---------- Entries supplied
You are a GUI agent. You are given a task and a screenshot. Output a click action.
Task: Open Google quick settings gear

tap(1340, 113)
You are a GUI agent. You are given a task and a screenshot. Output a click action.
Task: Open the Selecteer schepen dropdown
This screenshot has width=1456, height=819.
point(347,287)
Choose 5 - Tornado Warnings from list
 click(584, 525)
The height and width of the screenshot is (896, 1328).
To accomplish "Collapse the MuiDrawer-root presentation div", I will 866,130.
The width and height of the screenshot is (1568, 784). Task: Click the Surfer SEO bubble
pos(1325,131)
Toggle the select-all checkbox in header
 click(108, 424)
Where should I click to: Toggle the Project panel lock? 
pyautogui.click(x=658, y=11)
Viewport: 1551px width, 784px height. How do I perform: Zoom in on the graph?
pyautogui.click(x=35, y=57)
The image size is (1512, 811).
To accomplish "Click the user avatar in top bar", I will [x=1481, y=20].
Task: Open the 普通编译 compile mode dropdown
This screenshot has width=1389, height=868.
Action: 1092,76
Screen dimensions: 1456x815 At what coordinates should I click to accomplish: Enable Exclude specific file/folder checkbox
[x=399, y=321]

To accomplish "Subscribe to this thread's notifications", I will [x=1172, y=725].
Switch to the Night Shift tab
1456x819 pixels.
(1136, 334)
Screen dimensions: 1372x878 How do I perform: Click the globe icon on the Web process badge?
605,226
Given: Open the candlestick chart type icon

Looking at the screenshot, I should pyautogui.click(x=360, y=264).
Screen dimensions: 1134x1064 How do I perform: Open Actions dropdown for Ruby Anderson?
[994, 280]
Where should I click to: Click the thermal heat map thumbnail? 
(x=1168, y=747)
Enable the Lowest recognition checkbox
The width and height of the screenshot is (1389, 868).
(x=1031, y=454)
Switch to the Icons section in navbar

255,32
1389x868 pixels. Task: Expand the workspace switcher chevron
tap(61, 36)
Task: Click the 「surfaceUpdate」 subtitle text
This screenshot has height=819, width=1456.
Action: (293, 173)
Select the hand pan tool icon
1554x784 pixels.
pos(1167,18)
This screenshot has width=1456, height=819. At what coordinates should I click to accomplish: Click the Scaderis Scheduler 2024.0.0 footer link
--------------------
### To do:
The span to give again runs from the line with "Task: Click the 「surfaceUpdate」 subtitle text" through the last line of the records above; reproduce it exactly and nothing more.

### Solution for this problem:
Task: Click the 「surfaceUpdate」 subtitle text
This screenshot has height=819, width=1456.
Action: (293, 173)
Select the hand pan tool icon
1554x784 pixels.
pos(1167,18)
This screenshot has width=1456, height=819. At what coordinates should I click to accomplish: Click the Scaderis Scheduler 2024.0.0 footer link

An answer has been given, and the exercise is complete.